* [Texte de lecture]:
_ _ _ _ _
Pour elle, il est clair qu’un tel projet serait impensable aux États-Unis : « Rien qu’un État comme le Michigan est quatre fois plus grand que la Suisse. » Contrairement à de nombreuses personnes qui déplorent l’esprit de clocher dans le système de santé, Lauren Clack trouve les petites dimensions du système fédéral positives : « Malgré les courtes distances géographiques, on trouve ici une grande diversité d’approches passionnantes et intéressantes pour notre recherche », souligne-t-elle.
Des stratégies cohérentes
Avec Bianca Albers, postdoctorante dans son équipe, elle a analysé la littérature sur les programmes de dépistage, réalisé des interviews avec les personnes impliquées et organisé plusieurs réunions de discussion. Son objectif était premièrement de comprendre les différentes approches de la prévention organisée du cancer de l’intestin, et deuxièmement de vérifier la cohérence des stratégies de mise en œuvre.
Mais qu’entend-on par « cohérence » ? « Nous décrivons une stratégie comme cohérente lorsqu’elle est adaptée au contexte dans lequel elle est mise en œuvre », explique Lauren Clack. « Dans le canton de Genève avec sa forte densité de population et beaucoup de résidents étrangers, le contexte est tout à fait différent de celui du Jura où de nombreuses personnes vivent loin les unes des autres, dans de petits villages disséminés. » Tandis que Genève laisse ses habitant-e-s choisir entre le test de sang occulte dans les selles et la coloscopie, le Jura propose uniquement le dépistage par test de sang occulte dans les selles. Ce n’est que si du sang est mis en évidence dans les selles qu’une coloscopie est ensuite prévue.
Aussi tenir compte de la saturation des gastro-entérologues
C’est justement parce que les contextes varient que les différences entre les programmes de dépistage cantonaux ont un sens, explique la chercheuse. « Dans la plupart des cas, les différences sont justifiées », affirme-t-elle, car « comme l’ont montré nos analyses, les stratégies de mise en œuvre étudiées dans notre projet sont toutes cohérentes. »
Que serait alors une stratégie incohérente ? « Une stratégie est incohérente si elle n’évalue pas la situation correctement », explique Lauren Clack. Par exemple si une stratégie part du principe qu’un faible taux de coloscopies est dû au manque de connaissances de la population au lieu de tenir compte du fait que les gastro-entérologues locaux sont déjà saturés et ne peuvent pas en réaliser plus. Lancer une campagne d’information dans cette situation serait un emploi des ressources qui ne mènerait pas au but.
L’occasion de réfléchir à sa pratique
Lauren Clack a trouvé la coopération avec les personnes impliquées dans les différents programmes de dépistage cantonaux très agréable et fructueuse. Ces personnes étaient non seulement disposées à donner des renseignements lors des interviews, mais en outre « elles ont aussi été nombreuses à saisir l’occasion de réfléchir à leur pratique et de la remettre en cause. »
Dans son projet de recherche, elle a rencontré de nombreuses approches d’avenir. Tandis que par exemple le canton de Vaud développe et teste des recommandations de dépistage personnalisées, le canton de Lucerne a un modèle dans lequel les pharmacies jouent un rôle important dans le dépistage du cancer de l’intestin. Lauren Clack et son équipe ont aussi participé à des manifestations de mise en réseau et elle a observé « une grande envie des gens d’apprendre les uns des autres », constate-t-elle. Cette envie la motive et elle espère la satisfaire en poursuivant ses travaux de recherche.
_ _ _ _ _
* [Extraits de données]:
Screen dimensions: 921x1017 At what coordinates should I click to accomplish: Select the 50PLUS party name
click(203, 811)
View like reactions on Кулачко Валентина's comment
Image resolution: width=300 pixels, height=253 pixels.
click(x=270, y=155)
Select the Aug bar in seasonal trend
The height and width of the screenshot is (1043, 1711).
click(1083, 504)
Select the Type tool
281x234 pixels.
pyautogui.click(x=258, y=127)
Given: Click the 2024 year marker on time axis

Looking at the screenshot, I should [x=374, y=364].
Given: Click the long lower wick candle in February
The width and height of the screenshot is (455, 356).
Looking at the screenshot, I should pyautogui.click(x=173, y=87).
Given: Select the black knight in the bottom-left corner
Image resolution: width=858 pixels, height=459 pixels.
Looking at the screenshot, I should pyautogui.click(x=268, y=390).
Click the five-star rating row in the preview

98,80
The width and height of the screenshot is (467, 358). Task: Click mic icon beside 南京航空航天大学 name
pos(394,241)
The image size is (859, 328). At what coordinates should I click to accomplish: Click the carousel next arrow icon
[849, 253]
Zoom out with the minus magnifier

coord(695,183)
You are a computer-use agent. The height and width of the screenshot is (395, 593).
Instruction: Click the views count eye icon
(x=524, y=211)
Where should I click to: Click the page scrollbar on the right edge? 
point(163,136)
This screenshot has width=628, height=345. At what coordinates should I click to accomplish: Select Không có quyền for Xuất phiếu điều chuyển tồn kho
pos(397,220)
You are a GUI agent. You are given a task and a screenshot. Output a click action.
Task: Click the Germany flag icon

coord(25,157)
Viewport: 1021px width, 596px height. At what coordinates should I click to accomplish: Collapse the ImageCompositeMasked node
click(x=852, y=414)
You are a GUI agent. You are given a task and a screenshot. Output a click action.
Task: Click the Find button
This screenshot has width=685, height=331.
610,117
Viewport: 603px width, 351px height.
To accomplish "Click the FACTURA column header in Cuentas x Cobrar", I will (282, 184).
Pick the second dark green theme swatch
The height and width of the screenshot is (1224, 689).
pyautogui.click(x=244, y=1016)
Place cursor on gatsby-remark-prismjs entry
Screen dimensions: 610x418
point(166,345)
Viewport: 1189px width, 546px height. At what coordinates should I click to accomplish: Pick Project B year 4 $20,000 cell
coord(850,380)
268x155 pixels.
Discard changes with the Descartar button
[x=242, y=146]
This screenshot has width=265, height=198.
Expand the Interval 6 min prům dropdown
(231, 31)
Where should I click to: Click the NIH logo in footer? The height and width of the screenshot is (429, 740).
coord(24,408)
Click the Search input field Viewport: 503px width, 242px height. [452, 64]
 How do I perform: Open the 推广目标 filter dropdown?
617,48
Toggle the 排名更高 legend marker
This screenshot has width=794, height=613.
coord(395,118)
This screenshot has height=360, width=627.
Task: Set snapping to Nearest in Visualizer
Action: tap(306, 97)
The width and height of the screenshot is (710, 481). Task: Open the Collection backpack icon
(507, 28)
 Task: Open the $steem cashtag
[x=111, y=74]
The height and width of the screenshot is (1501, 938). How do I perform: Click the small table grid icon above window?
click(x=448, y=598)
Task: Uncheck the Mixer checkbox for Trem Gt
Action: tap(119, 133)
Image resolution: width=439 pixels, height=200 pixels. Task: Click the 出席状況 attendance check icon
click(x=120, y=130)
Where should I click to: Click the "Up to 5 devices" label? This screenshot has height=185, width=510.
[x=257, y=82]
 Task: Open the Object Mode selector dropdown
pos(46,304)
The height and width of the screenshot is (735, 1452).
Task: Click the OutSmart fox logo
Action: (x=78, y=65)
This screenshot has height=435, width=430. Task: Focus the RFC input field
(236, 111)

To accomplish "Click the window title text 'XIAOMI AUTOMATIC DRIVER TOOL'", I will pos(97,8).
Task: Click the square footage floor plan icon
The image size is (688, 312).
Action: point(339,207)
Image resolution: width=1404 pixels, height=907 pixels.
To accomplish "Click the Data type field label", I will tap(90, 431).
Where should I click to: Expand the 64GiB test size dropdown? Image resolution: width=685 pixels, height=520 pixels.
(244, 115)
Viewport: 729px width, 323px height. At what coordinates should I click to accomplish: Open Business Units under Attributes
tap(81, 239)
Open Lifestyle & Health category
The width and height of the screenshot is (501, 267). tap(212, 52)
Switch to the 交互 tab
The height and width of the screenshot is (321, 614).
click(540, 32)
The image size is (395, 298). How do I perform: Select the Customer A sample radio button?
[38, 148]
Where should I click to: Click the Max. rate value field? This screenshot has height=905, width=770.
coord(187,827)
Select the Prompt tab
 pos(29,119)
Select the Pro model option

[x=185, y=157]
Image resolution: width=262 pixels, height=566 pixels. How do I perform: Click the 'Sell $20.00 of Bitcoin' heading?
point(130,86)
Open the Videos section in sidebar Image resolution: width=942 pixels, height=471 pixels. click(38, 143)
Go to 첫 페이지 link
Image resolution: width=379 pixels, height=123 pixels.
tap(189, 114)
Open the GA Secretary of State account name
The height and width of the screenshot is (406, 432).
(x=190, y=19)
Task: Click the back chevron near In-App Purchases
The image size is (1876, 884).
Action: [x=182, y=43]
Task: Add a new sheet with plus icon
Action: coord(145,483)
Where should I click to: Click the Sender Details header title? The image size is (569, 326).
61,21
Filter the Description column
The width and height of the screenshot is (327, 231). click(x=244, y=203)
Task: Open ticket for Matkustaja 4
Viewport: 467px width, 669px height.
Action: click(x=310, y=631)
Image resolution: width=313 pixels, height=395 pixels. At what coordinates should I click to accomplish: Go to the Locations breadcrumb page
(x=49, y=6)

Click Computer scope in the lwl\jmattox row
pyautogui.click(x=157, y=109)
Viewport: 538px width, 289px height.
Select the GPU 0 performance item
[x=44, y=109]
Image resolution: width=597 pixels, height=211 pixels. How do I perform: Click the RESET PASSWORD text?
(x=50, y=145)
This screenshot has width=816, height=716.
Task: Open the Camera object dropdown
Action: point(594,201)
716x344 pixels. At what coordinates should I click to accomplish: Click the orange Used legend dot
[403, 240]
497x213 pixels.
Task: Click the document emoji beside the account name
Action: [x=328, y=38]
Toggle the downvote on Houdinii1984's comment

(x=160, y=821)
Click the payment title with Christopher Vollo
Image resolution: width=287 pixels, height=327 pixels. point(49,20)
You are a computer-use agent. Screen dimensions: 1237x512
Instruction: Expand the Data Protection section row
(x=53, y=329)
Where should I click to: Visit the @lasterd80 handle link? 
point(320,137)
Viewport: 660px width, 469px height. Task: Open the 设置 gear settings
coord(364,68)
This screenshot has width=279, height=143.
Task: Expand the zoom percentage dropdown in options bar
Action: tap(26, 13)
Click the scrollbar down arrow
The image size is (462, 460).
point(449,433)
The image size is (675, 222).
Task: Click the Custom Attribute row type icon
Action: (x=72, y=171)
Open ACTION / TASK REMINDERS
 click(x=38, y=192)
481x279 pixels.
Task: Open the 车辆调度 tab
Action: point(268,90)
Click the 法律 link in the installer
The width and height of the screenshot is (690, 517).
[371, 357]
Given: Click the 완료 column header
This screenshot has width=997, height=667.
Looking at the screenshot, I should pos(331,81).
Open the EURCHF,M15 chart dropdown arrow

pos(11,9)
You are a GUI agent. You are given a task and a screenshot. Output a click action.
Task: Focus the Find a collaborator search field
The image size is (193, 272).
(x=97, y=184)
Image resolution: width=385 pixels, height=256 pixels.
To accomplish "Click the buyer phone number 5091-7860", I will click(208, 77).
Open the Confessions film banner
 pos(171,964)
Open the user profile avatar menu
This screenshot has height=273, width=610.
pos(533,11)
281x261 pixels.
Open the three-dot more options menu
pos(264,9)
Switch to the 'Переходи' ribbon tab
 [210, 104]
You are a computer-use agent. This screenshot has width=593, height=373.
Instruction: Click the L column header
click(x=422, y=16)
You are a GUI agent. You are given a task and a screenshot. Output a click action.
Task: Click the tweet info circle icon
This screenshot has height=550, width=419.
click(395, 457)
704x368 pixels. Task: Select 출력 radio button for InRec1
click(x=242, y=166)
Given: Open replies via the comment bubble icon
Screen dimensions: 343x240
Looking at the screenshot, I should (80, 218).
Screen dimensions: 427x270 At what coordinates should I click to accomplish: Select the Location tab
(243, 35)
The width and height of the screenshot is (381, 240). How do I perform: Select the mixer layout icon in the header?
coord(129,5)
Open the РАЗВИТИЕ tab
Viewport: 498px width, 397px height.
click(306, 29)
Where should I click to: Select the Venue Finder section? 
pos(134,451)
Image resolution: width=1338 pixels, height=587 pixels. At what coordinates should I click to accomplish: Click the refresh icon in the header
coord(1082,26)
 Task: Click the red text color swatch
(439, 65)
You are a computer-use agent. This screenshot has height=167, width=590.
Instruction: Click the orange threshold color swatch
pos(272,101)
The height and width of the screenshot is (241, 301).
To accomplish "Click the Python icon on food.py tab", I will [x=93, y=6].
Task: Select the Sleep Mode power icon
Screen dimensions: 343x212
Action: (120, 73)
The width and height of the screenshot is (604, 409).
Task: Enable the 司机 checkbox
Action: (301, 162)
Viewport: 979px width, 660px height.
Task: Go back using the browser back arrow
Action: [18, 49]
_ _ _ _ _
* [Consigne]: Modifiez, s’il vous plaît, le texte sur le dépistage du cancer de l’intestin, en reprenant le passage qui commence aux mots « Que serait alors » et se termine après « pas au but. ». Remplacez-y « campagne d’information » par « campagne de sensibilisation ».

* [Solution rédigée]:
Que serait alors une stratégie incohérente ? « Une stratégie est incohérente si elle n’évalue pas la situation correctement », explique Lauren Clack. Par exemple si une stratégie part du principe qu’un faible taux de coloscopies est dû au manque de connaissances de la population au lieu de tenir compte du fait que les gastro-entérologues locaux sont déjà saturés et ne peuvent pas en réaliser plus. Lancer une campagne de sensibilisation dans cette situation serait un emploi des ressources qui ne mènerait pas au but.